GOAL:
Which lines in the records below contain the word "heading"? Copy each of those lines.

(Interface element records)
┌──

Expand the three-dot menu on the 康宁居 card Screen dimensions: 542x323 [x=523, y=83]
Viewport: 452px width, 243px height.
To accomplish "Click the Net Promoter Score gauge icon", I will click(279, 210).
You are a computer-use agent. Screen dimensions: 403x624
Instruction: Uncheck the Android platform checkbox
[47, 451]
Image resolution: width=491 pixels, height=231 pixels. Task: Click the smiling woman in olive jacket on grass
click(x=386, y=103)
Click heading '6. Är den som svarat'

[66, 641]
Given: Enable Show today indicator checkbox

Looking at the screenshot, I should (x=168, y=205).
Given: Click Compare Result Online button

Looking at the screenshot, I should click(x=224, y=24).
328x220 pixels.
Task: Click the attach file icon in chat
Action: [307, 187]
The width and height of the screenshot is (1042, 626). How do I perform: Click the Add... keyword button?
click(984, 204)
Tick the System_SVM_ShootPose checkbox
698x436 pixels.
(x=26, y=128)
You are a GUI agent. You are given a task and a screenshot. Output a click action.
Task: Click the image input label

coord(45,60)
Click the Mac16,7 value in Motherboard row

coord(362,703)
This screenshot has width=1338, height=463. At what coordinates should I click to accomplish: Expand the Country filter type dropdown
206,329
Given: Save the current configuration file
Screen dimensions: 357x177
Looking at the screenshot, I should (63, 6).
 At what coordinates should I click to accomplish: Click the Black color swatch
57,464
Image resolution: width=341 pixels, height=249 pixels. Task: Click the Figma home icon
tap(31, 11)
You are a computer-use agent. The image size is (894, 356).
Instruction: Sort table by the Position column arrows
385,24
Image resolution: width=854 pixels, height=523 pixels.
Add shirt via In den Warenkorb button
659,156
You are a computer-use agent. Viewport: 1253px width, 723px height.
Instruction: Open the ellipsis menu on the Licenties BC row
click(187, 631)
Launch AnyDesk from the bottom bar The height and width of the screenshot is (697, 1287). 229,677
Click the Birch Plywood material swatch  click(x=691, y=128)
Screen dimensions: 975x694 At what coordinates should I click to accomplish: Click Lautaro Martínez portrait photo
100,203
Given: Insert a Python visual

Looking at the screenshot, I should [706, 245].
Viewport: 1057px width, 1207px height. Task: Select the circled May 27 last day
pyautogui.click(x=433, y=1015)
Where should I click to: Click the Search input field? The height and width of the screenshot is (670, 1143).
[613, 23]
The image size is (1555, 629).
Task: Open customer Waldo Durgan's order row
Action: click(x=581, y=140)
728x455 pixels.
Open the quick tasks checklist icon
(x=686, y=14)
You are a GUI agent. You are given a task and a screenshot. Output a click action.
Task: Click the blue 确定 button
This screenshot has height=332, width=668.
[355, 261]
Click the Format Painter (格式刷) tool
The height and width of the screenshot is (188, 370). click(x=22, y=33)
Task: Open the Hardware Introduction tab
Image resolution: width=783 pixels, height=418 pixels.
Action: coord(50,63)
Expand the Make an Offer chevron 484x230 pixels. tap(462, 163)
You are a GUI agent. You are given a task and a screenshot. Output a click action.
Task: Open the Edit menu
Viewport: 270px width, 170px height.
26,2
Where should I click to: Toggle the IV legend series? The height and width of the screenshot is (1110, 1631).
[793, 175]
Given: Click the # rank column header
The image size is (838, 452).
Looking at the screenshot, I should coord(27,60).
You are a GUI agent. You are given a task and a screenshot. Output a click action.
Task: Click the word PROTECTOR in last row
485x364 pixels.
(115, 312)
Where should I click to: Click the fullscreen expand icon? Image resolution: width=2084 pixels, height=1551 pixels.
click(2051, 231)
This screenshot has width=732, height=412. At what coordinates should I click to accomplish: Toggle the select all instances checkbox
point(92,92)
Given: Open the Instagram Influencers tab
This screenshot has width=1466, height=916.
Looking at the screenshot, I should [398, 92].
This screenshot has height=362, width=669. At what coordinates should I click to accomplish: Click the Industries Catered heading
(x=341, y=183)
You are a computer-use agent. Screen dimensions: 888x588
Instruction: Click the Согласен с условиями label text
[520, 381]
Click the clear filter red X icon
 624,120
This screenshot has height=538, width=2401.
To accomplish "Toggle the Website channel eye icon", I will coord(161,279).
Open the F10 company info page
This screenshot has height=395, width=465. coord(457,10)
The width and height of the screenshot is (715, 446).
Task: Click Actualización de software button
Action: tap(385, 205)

└──

SOLUTION TO THIS EXERCISE:
Click heading '6. Är den som svarat'
This screenshot has height=362, width=669. At what coordinates should I click to accomplish: Click the Industries Catered heading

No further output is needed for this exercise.